→ **Your assignment**
Convert the entries below into a Markdown table with two columns, Row and Line. Number each non-blank line in order and leave out blank lines.

→ **Extracted material**
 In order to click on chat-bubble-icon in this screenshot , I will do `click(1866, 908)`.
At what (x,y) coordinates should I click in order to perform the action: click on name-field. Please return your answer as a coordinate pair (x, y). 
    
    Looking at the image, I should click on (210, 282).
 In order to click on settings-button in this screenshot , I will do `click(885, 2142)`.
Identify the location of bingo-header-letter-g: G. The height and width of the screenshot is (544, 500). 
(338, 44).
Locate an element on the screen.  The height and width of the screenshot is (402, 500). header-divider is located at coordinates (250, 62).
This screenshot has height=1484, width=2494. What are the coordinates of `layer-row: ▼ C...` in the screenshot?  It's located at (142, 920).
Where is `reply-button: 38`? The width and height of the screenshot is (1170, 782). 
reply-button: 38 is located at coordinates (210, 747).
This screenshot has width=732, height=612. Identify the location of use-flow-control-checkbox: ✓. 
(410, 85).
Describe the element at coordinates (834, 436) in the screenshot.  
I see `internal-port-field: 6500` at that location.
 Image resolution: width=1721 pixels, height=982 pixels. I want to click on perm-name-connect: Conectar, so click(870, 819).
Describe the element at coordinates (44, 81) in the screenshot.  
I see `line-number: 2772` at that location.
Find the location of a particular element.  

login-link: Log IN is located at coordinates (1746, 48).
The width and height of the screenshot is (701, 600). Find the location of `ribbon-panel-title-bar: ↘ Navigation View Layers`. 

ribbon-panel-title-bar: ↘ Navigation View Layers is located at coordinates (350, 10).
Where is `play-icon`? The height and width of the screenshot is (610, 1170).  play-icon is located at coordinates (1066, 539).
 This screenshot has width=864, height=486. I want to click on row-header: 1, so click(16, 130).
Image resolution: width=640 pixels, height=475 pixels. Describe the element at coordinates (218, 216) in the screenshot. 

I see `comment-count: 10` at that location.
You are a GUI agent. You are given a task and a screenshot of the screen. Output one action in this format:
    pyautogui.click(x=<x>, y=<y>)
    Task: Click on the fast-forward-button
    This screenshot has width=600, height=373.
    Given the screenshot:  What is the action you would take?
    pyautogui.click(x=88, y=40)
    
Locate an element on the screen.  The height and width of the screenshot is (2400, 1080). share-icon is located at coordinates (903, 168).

→ **Expected answer**
| Row | Line |
|---|---|
| 1 |  In order to click on chat-bubble-icon in this screenshot , I will do `click(1866, 908)`. |
| 2 | At what (x,y) coordinates should I click in order to perform the action: click on name-field. Please return your answer as a coordinate pair (x, y).  |
| 3 |     Looking at the image, I should click on (210, 282). |
| 4 |  In order to click on settings-button in this screenshot , I will do `click(885, 2142)`. |
| 5 | Identify the location of bingo-header-letter-g: G. The height and width of the screenshot is (544, 500).  |
| 6 | (338, 44). |
| 7 | Locate an element on the screen.  The height and width of the screenshot is (402, 500). header-divider is located at coordinates (250, 62). |
| 8 | This screenshot has height=1484, width=2494. What are the coordinates of `layer-row: ▼ C...` in the screenshot?  It's located at (142, 920). |
| 9 | Where is `reply-button: 38`? The width and height of the screenshot is (1170, 782).  |
| 10 | reply-button: 38 is located at coordinates (210, 747). |
| 11 | This screenshot has width=732, height=612. Identify the location of use-flow-control-checkbox: ✓.  |
| 12 | (410, 85). |
| 13 | Describe the element at coordinates (834, 436) in the screenshot.   |
| 14 | I see `internal-port-field: 6500` at that location. |
| 15 |  Image resolution: width=1721 pixels, height=982 pixels. I want to click on perm-name-connect: Conectar, so click(870, 819). |
| 16 | Describe the element at coordinates (44, 81) in the screenshot.   |
| 17 | I see `line-number: 2772` at that location. |
| 18 | Find the location of a particular element.   |
| 19 | login-link: Log IN is located at coordinates (1746, 48). |
| 20 | The width and height of the screenshot is (701, 600). Find the location of `ribbon-panel-title-bar: ↘ Navigation View Layers`.  |
| 21 | ribbon-panel-title-bar: ↘ Navigation View Layers is located at coordinates (350, 10). |
| 22 | Where is `play-icon`? The height and width of the screenshot is (610, 1170).  play-icon is located at coordinates (1066, 539). |
| 23 |  This screenshot has width=864, height=486. I want to click on row-header: 1, so click(16, 130). |
| 24 | Image resolution: width=640 pixels, height=475 pixels. Describe the element at coordinates (218, 216) in the screenshot.  |
| 25 | I see `comment-count: 10` at that location. |
| 26 | You are a GUI agent. You are given a task and a screenshot of the screen. Output one action in this format: |
| 27 |     pyautogui.click(x=<x>, y=<y>) |
| 28 |     Task: Click on the fast-forward-button |
| 29 |     This screenshot has width=600, height=373. |
| 30 |     Given the screenshot:  What is the action you would take? |
| 31 |     pyautogui.click(x=88, y=40) |
| 32 | Locate an element on the screen.  The height and width of the screenshot is (2400, 1080). share-icon is located at coordinates (903, 168). |